PROBLEM TO WORK ON:
Copy task, pictures excluded: set down exactly the lines from the one containing "Task: Click the Location map pin icon" to the end of the data below.

RECORDED DATA:

========================================

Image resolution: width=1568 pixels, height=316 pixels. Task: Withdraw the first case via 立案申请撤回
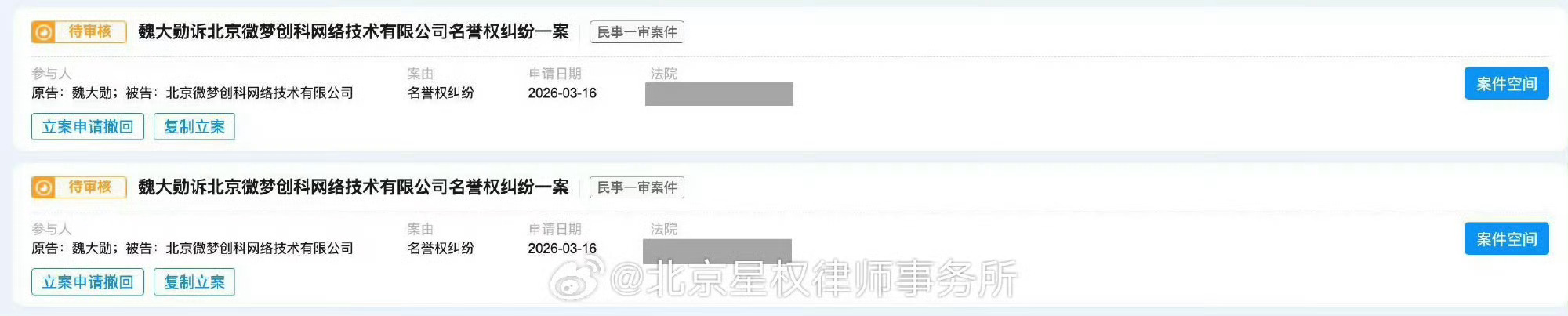[88, 126]
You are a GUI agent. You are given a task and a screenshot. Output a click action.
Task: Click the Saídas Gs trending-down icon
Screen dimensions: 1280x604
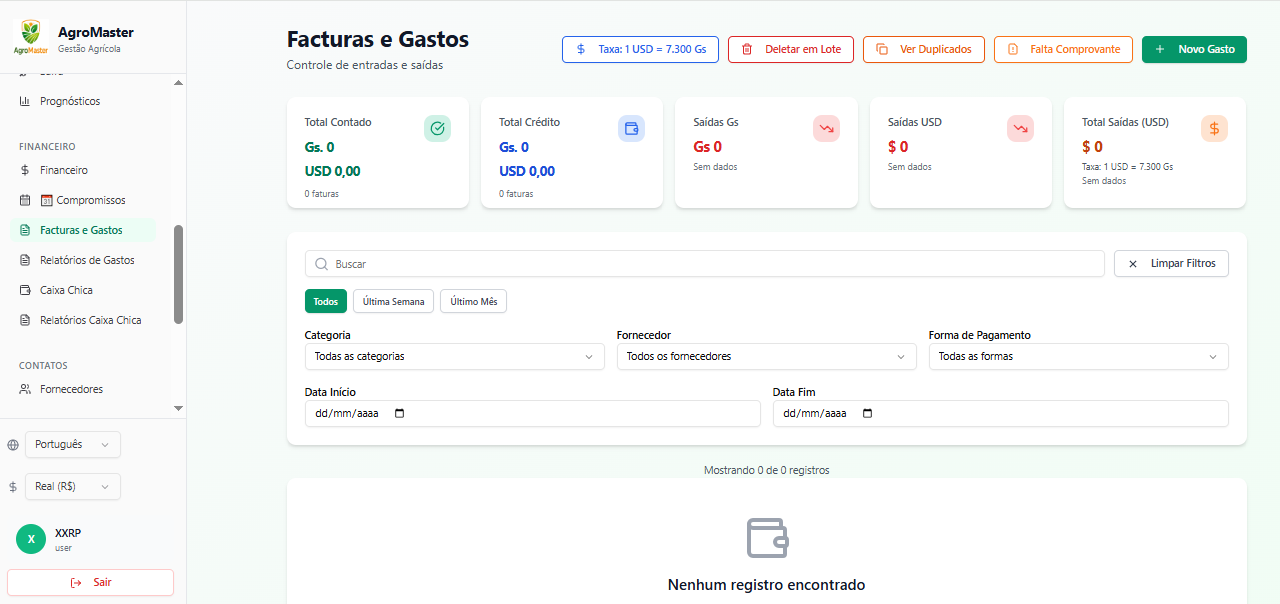(x=826, y=128)
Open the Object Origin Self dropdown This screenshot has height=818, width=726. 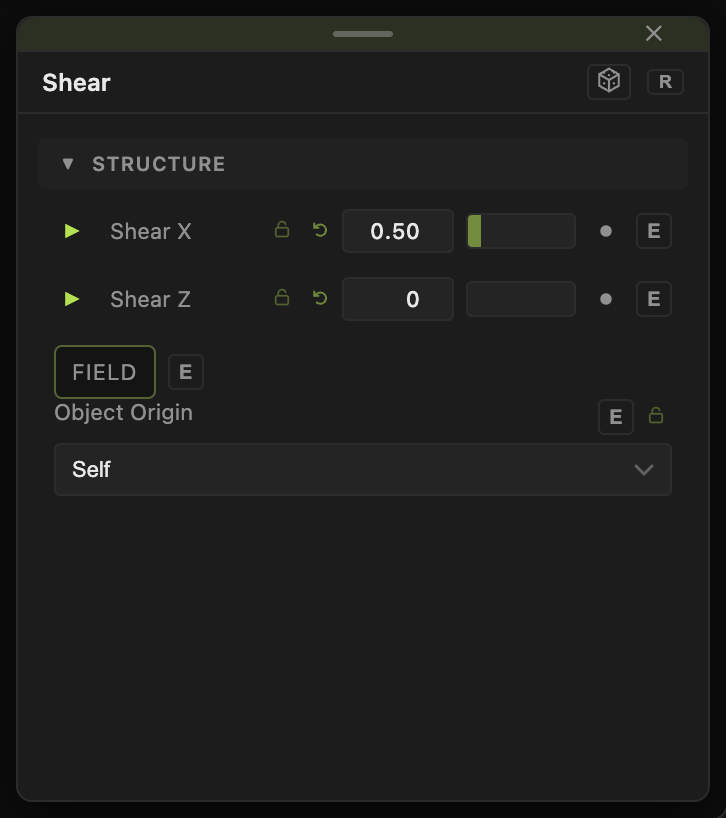[x=363, y=470]
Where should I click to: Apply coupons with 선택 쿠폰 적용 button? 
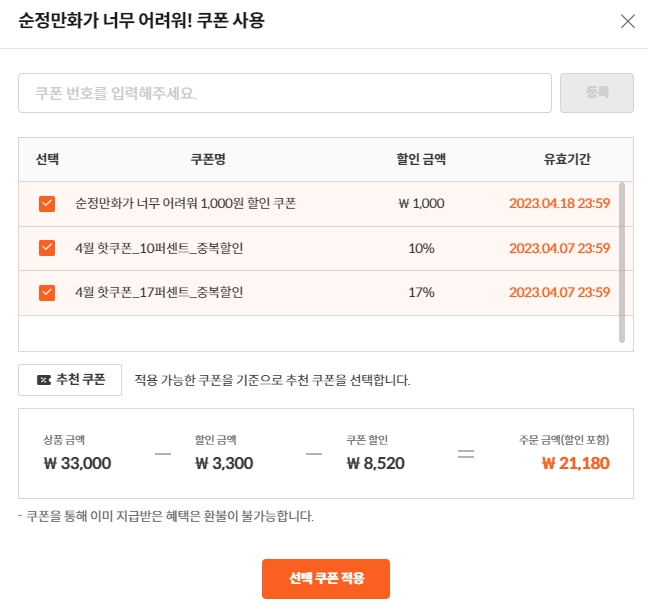coord(326,578)
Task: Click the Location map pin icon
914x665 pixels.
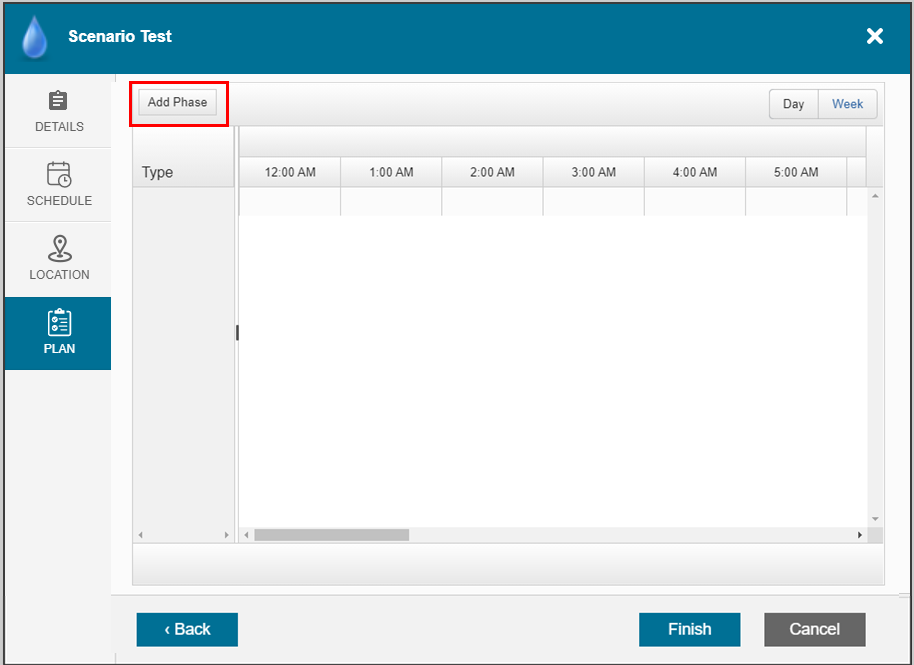Action: pyautogui.click(x=59, y=248)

========================================

REPLY:
Task: Click the Location map pin icon
914x665 pixels.
Action: pyautogui.click(x=59, y=248)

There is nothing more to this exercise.